Plusieurs délégations, arguant de leurs difficultés particulières et de la nécessité d'épargner la compétitivité des PME, ont toutefois réclamé que la proposition de directive relative aux installations de combustion de taille moyenne inclue des niveaux d'exigence progressifs en fonction de la taille des équipements, que des périodes de transition plus longues soient accordées en attendant la mise aux normes desdits équipements et que les valeurs limites soient moins draconiennes.

La plupart des délégations ont approuvé l'approche en deux étapes – 2025 et 2030 – ainsi que la couverture de tous les secteurs économiques prévues dans la proposition de directive relative aux plafonds d'émission nationaux.

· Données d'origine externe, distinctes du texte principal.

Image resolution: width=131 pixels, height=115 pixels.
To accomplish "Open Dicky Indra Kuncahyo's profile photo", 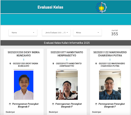I will point(24,85).
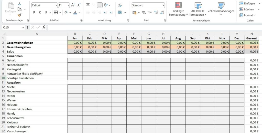Image resolution: width=262 pixels, height=133 pixels.
Task: Expand the Standard number format dropdown
Action: (x=163, y=5)
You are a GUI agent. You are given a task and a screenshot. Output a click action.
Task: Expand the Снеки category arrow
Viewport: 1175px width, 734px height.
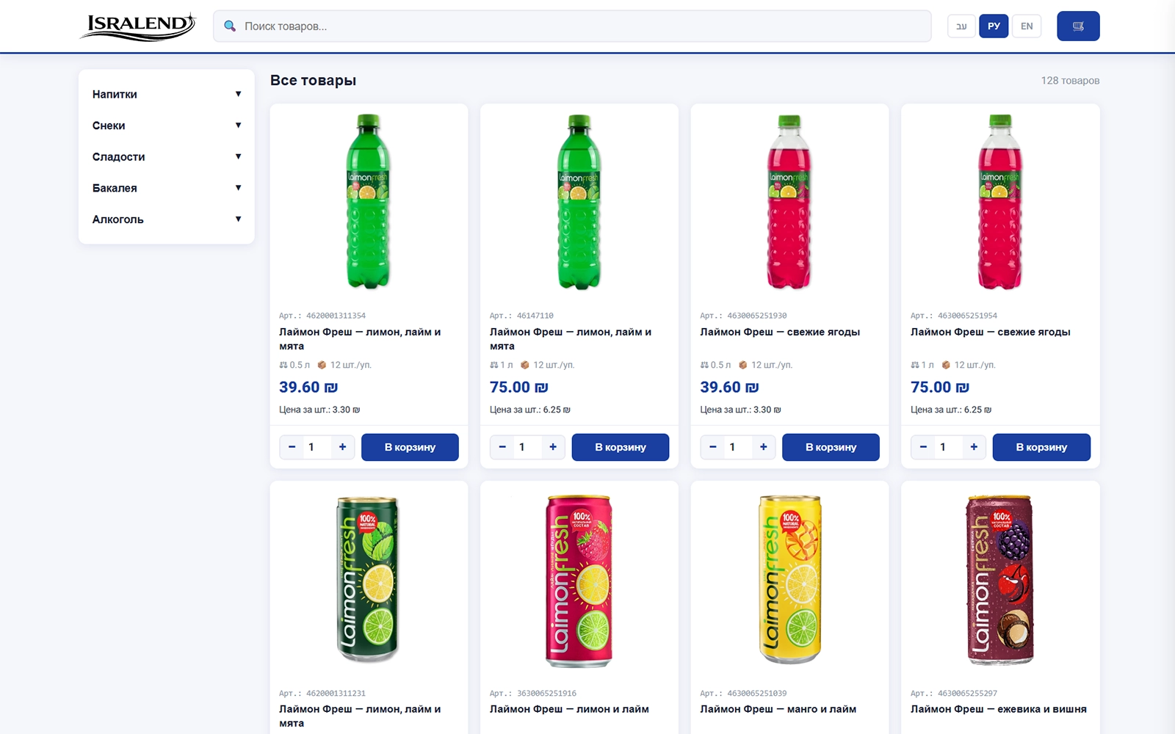238,126
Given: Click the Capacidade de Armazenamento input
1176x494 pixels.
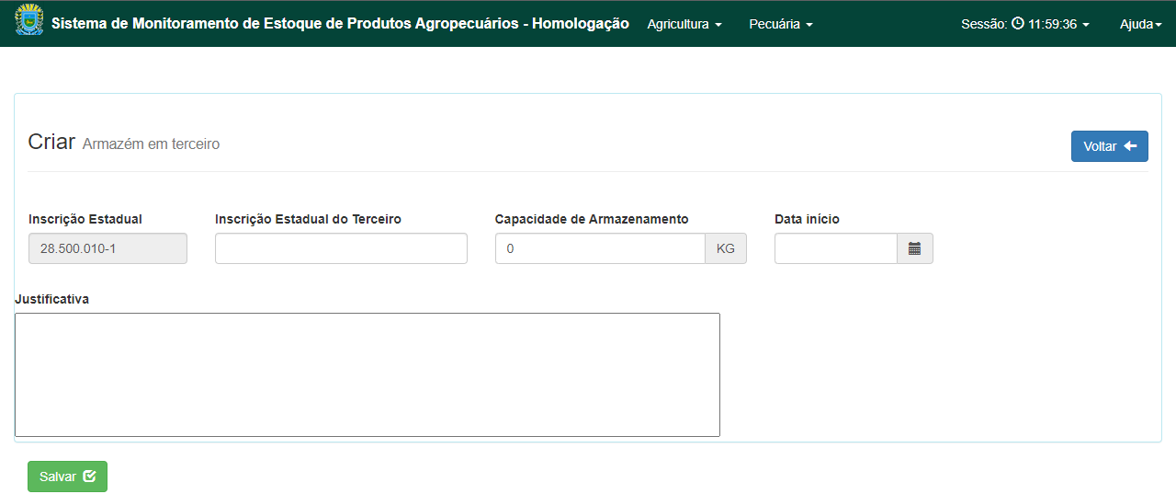Looking at the screenshot, I should click(600, 248).
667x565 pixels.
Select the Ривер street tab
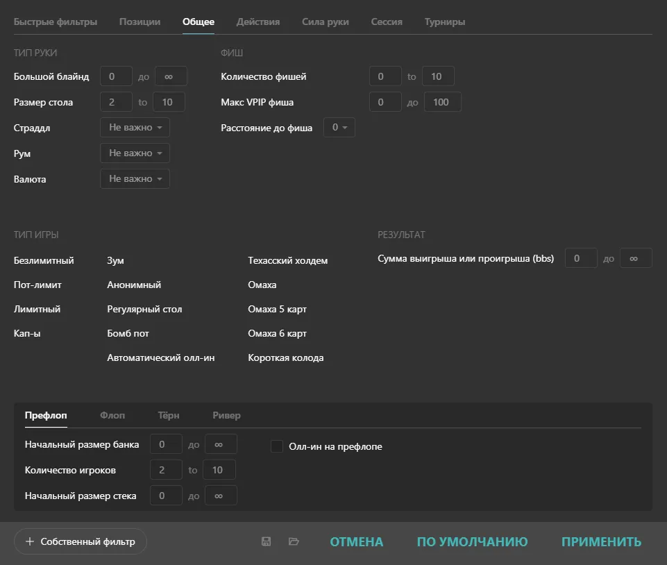pos(226,415)
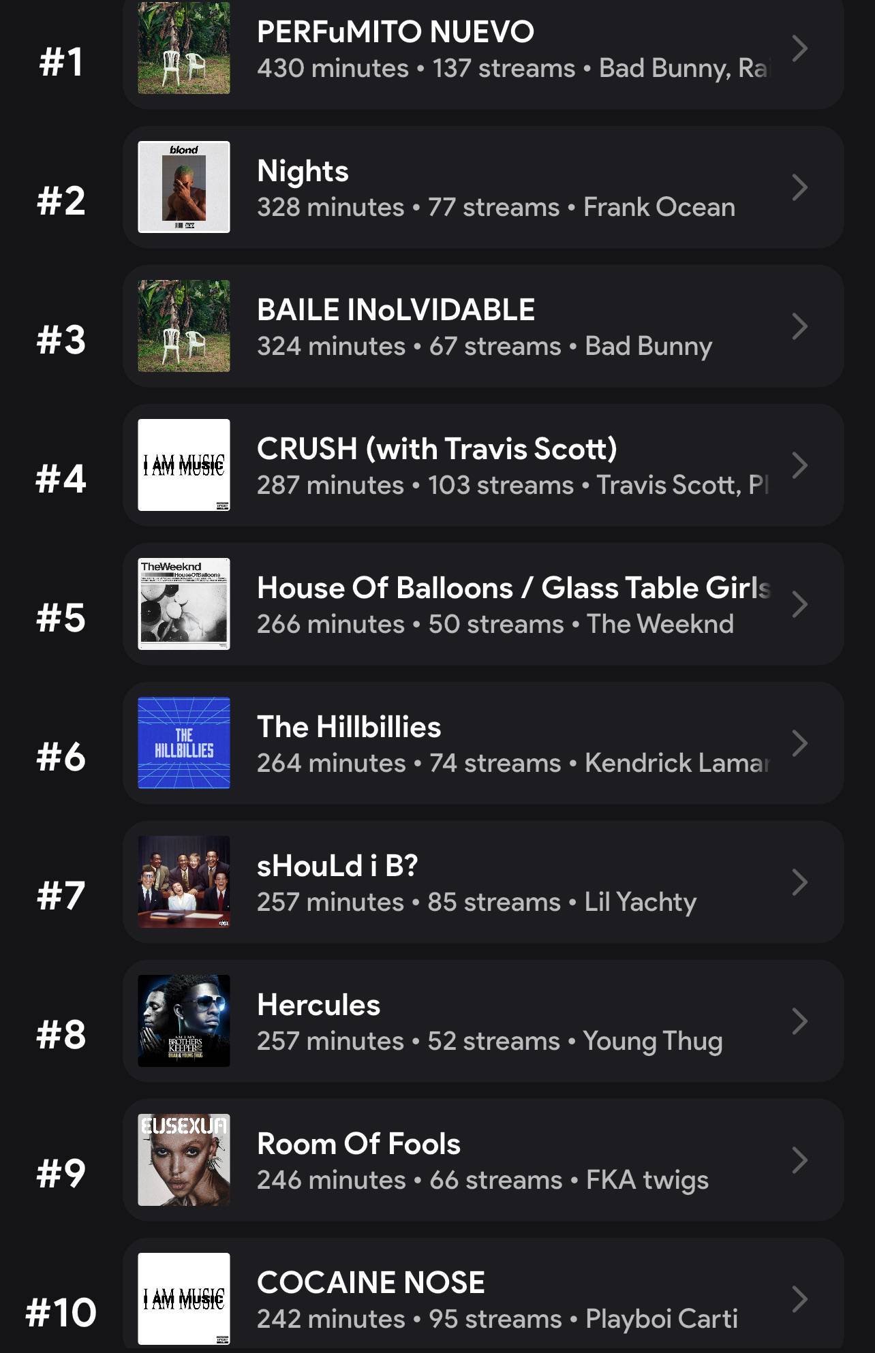The height and width of the screenshot is (1353, 875).
Task: Open PERFuMITO NUEVO album cover thumbnail
Action: [x=184, y=48]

Néanmoins, là encore, certaines d'entre elles ont jugé excessifs les exigences de réduction d'émissions. La Pologne a en outre rejeté l'inclusion du secteur agricole dans le périmètre du texte. L'année butoir de 2030 a aussi été jugée trop ambitieuse au regard des difficultés auxquelles les États membres sont déjà confrontés pour respecter les valeurs limites en vigueur actuellement.

À la suite de ces débats, les organisations non gouvernementales, par la voix du Bureau européen pour l'environnement (BEE), ont dénoncé ce qu'elles jugent être un « manque d'ambition » de la part des États membres.

Considérant que les émissions dans l'atmosphère de substances polluantes ont de graves conséquences sanitaires, environnementales et économiques et que l'aggravation du phénomène en Europe appelle un renforcement de la législation, nous pourrions approuver les orientations du paquet législatif « Air pur en Europe », appeler les colégislateurs à en conserver l'économie générale afin de se rapprocher de niveaux d'émission inoffensifs pour la santé et l'environnement, et, enfin, nous prononcer pour que le produit des amendes pour manquement à la réglementation relative à la qualité de l'air soit affecté à des actions en faveur de l'amélioration de celle-ci.